In the real world, as you correctly note, the available pool of factors includes not only land and labor but also durable capital goods produced in the past. Not only the available labor and land but also the available durable capital goods “carried over” from production activities in the past are allocated in a certain temporal pattern by the decisions of the various entrepreneurs. It thus follows that in this real world the highest stages of production would involve the use of such factors as well. Making this change to the analysis, however, does not invalidate any of the conclusions derived by Rothbard. His assumption is merely a simplifying one that keeps the analysis tractable.
Question 2:
This question could be best answered by considering the imaginary case of Robinson Crusoe, who finds himself shipwrecked on an island. He needs food and therefore decides to fish. The shortest/ quickest way for him to acquire fish would be to fish with his bare hands. Constructing a raft and a net and thereby increasing his productivity in catching fish involves an inter-temporal trade off – he needs to give up fish in the present (or nearer future) so as to obtain fish in the future (or remoter future). To avail of this productivity increase he needs to overcome his time preference and save and invest. Let’s assume he does that, so that he now has a raft and a net to fish. Now the shortest way to acquire fish is to use the raft and the net, given that these capital goods have been produced in the past and are available.
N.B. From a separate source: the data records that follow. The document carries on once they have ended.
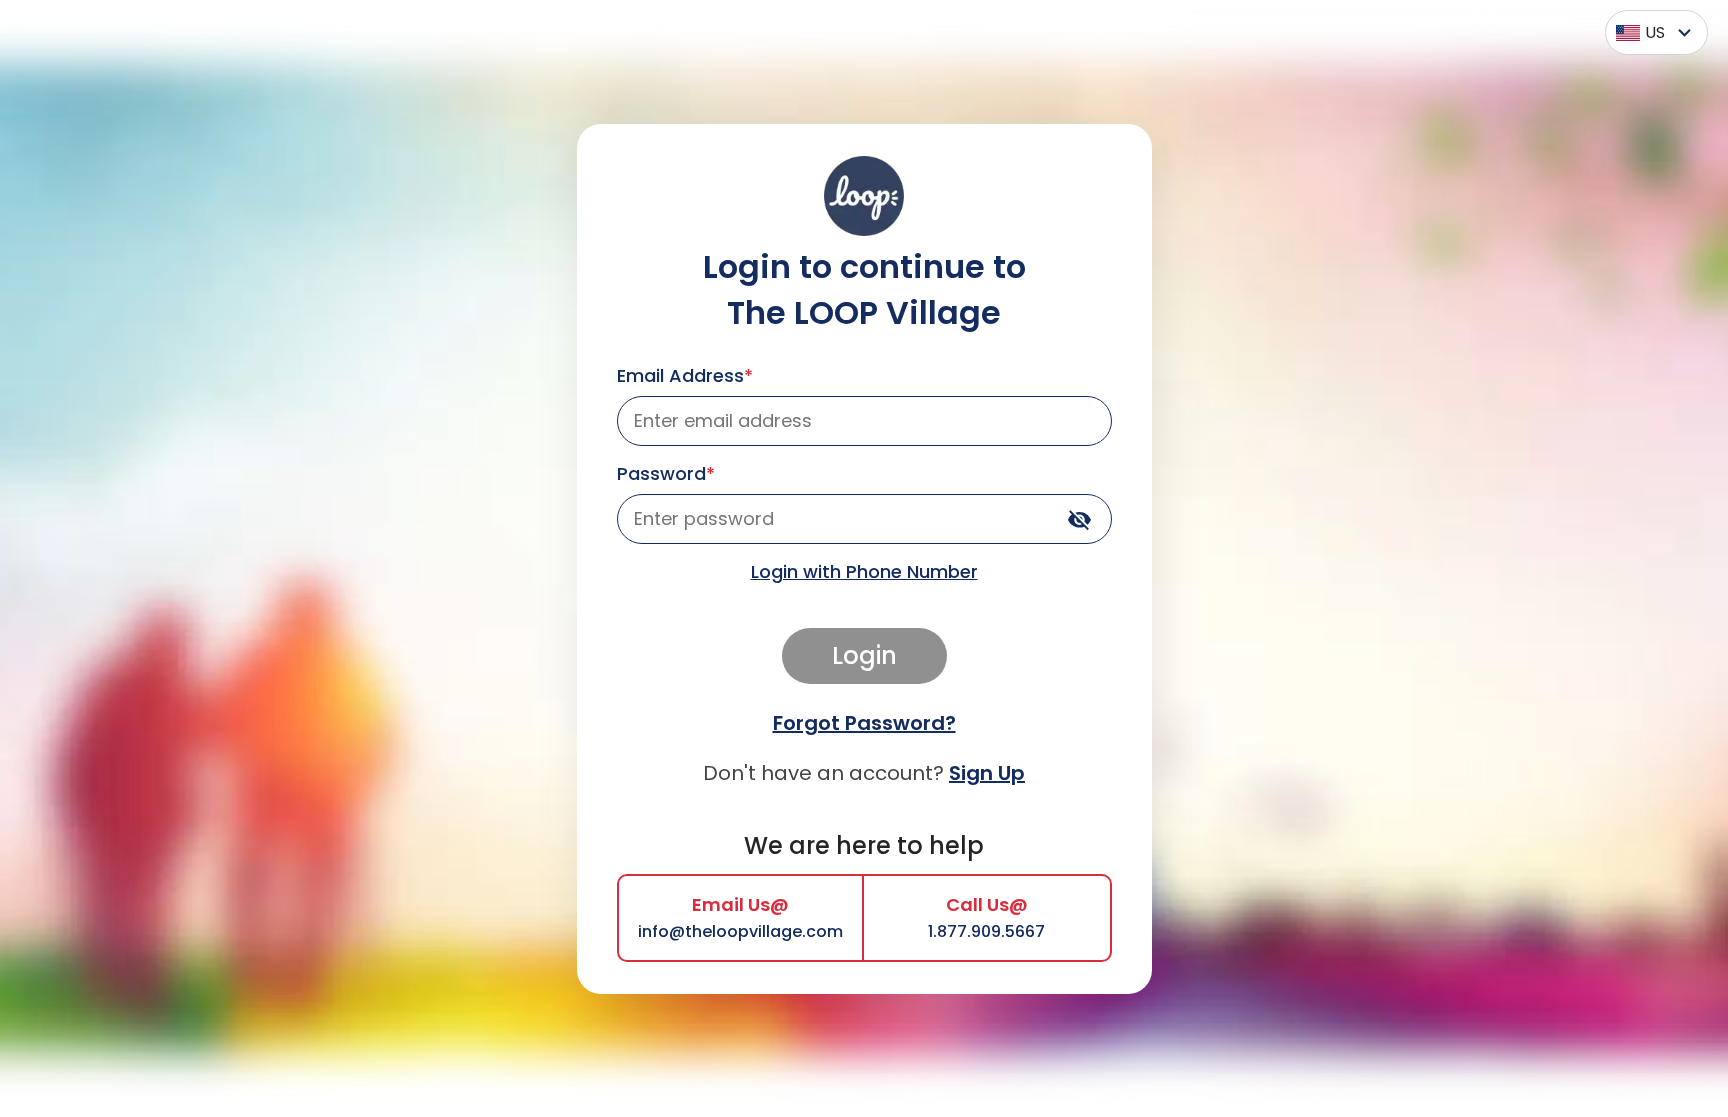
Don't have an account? (864, 773)
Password (666, 473)
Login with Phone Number (864, 571)
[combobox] (1651, 32)
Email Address (685, 375)
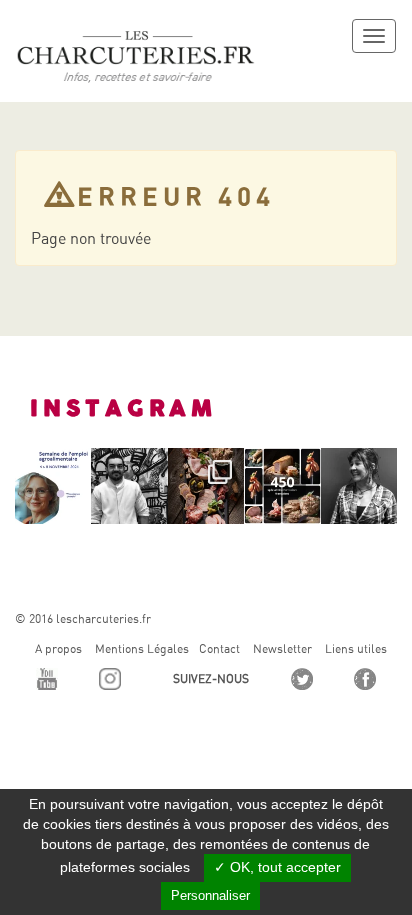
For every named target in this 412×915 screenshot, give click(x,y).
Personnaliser (210, 895)
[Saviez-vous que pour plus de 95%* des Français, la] (206, 486)
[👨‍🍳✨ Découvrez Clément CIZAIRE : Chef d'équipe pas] (129, 486)
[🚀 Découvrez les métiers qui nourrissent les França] (53, 486)
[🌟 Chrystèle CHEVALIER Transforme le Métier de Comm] (359, 486)
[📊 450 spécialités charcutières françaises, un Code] (282, 486)
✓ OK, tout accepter (277, 867)
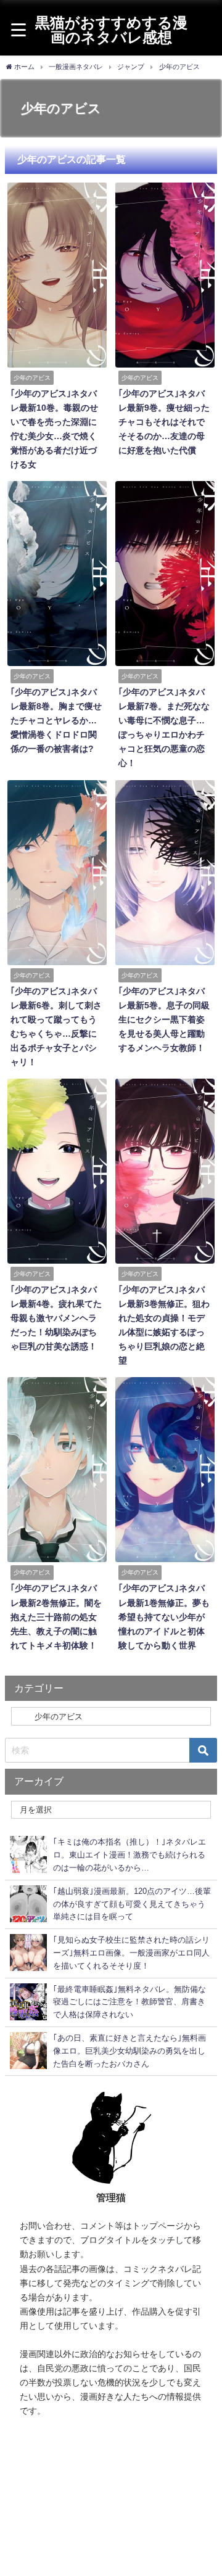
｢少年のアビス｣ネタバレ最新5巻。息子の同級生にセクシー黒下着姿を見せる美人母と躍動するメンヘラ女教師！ (164, 1019)
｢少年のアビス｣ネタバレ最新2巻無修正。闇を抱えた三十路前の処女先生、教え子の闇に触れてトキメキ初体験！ (56, 1616)
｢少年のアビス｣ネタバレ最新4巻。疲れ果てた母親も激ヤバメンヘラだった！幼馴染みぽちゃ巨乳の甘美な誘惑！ (56, 1318)
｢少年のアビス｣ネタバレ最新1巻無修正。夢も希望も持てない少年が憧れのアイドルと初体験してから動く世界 (164, 1616)
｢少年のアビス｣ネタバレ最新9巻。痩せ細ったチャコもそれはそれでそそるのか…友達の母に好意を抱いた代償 (164, 422)
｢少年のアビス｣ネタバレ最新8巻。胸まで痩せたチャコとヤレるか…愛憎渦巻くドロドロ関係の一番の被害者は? (56, 720)
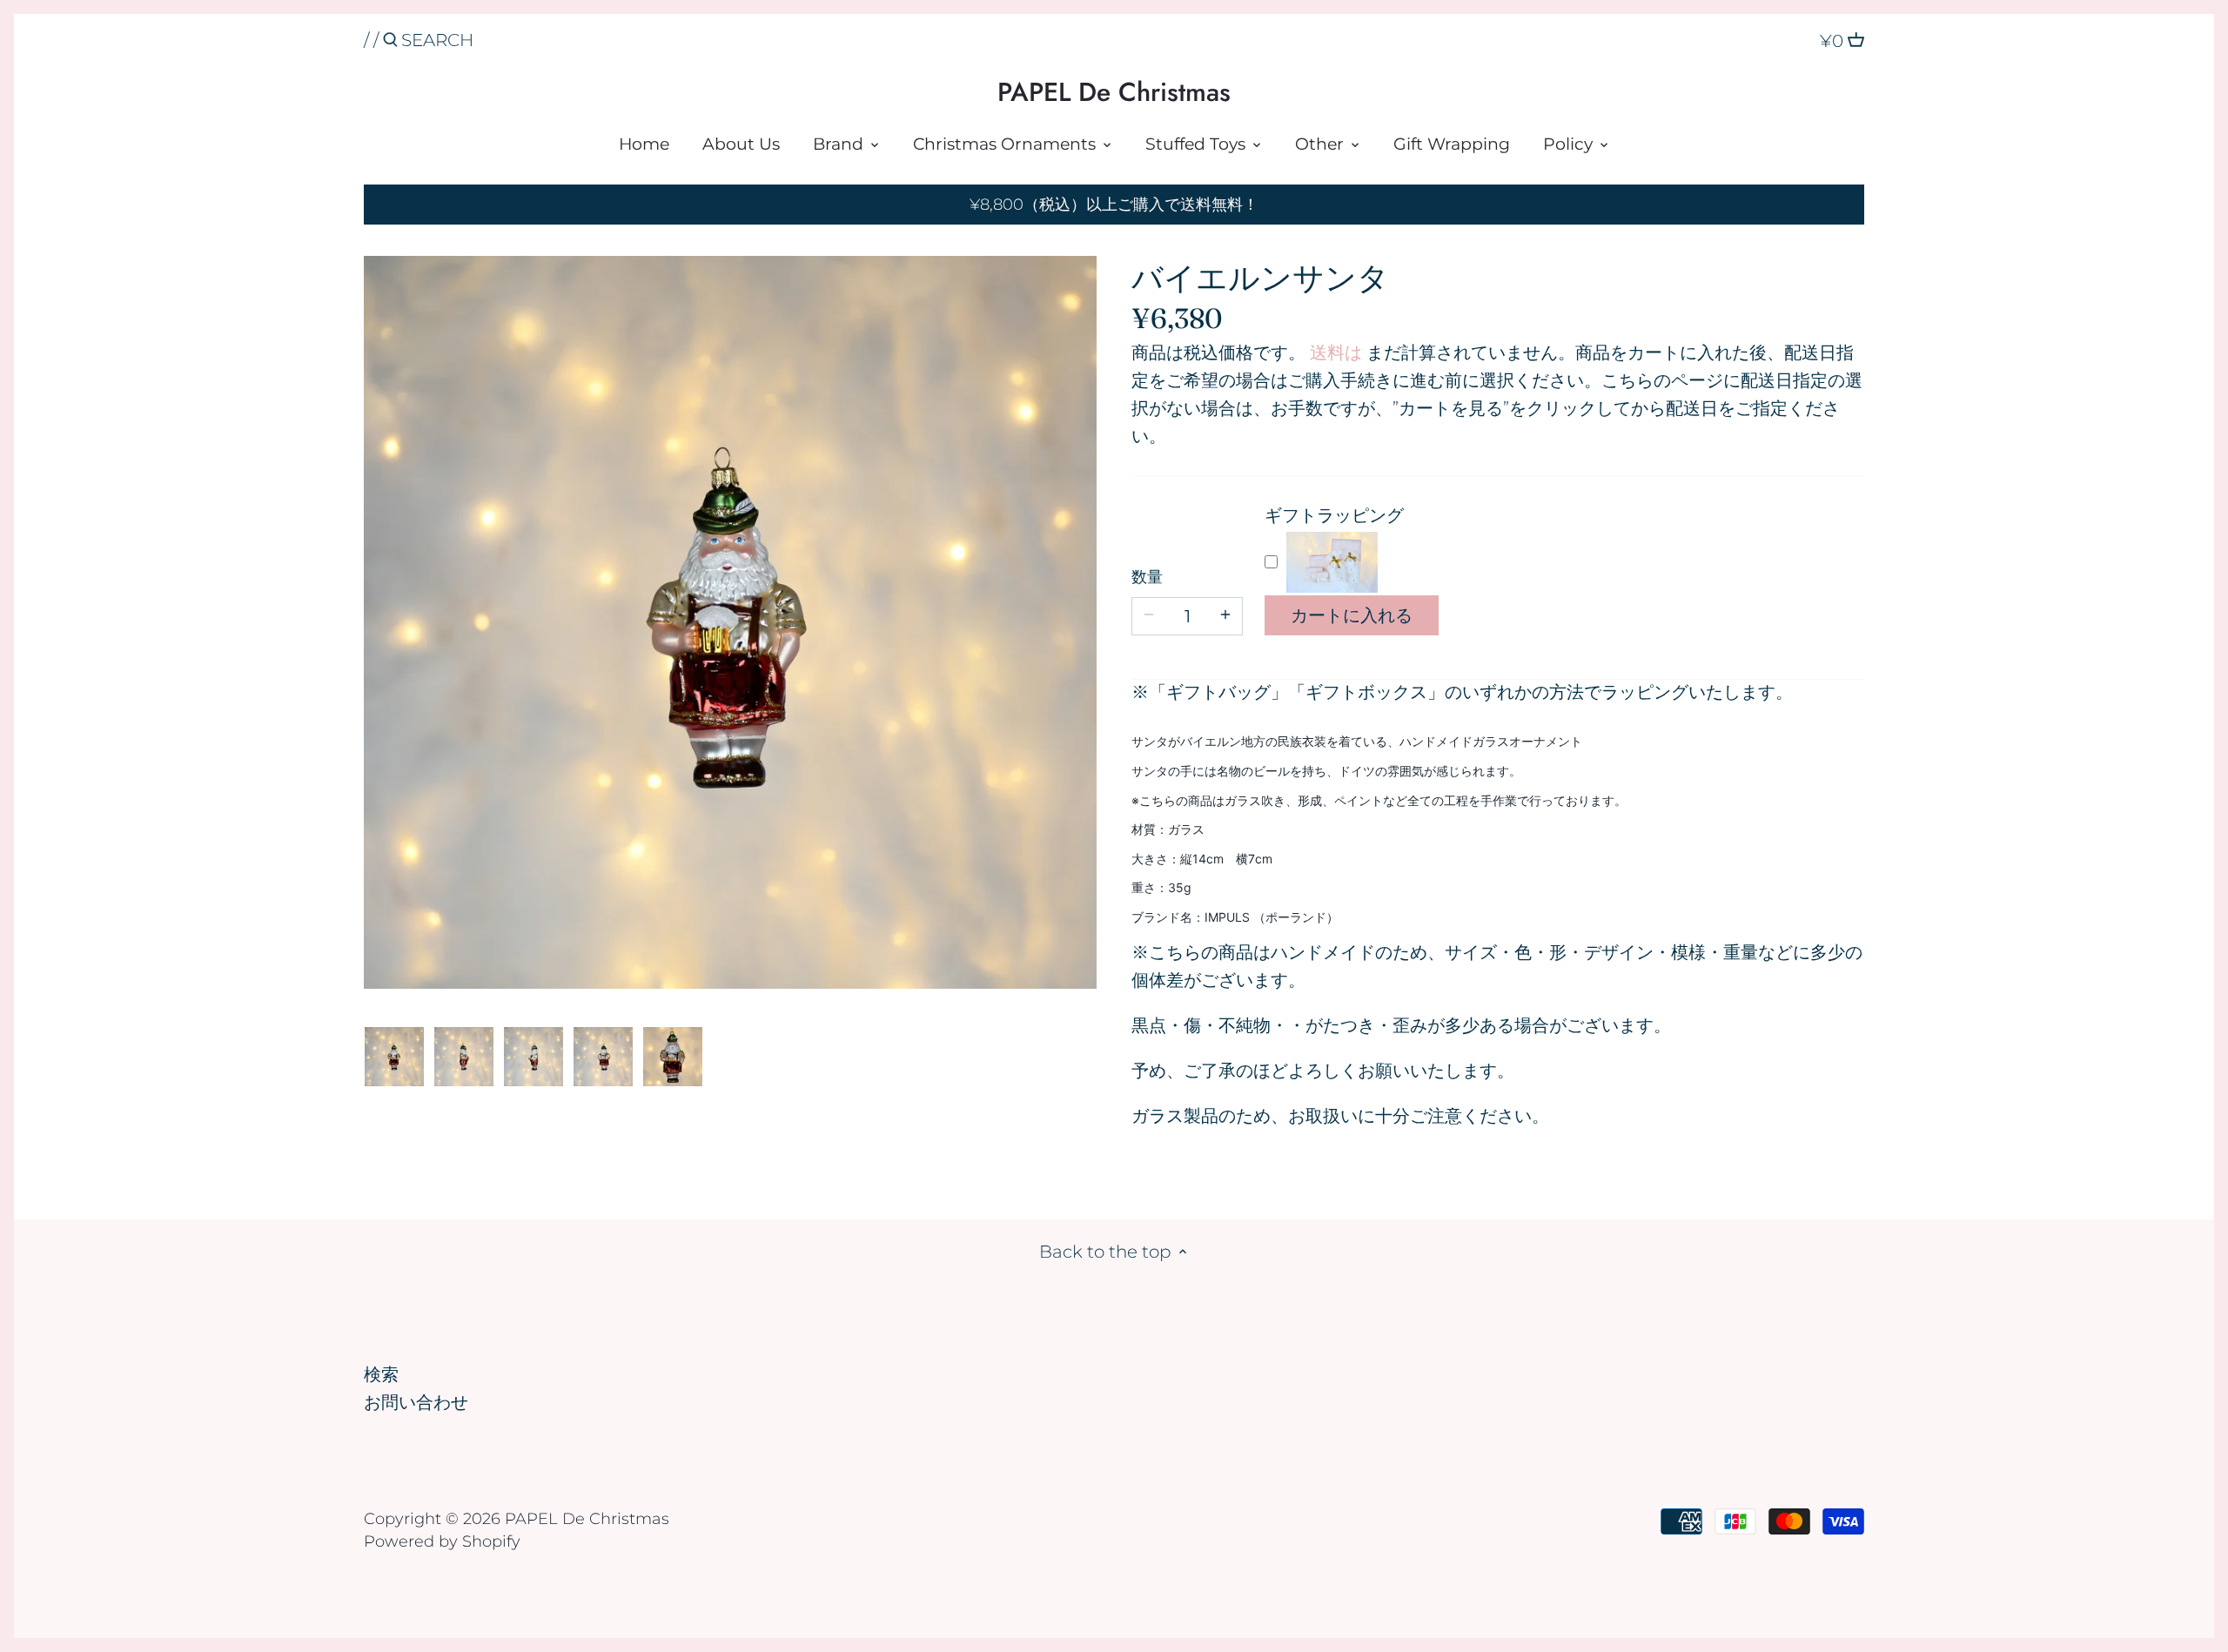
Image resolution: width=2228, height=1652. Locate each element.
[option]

Now assume that Robinson decides to produce another raft and another net; he wants to ensure that he has these goods to fish when his current raft and net become unusable due to the inevitable depreciation that they will undergo. The production of this new raft and net represents that same inter-temporal choice that the production of he first set involved. Robinson now has to allocate some of his labor time that he could have used to fish with the raft and the net that he already owns (or that he could have enjoyed in the form of leisure) to the production of a raft and a net that will be available for use only in the remoter future.
The case in an economy practicing the division of labor is similar. If one firm in the fishing industry is using a raft and a net whereas the other fishermen are fishing with their bare hands, the use of resources to produce more rafts and nets involves a lengthening of the existing production structure.
December 9, 2013 at 10:28 pm #18140murphy560MemberThanks guys, as always your responses are incredibly thorough and helpful.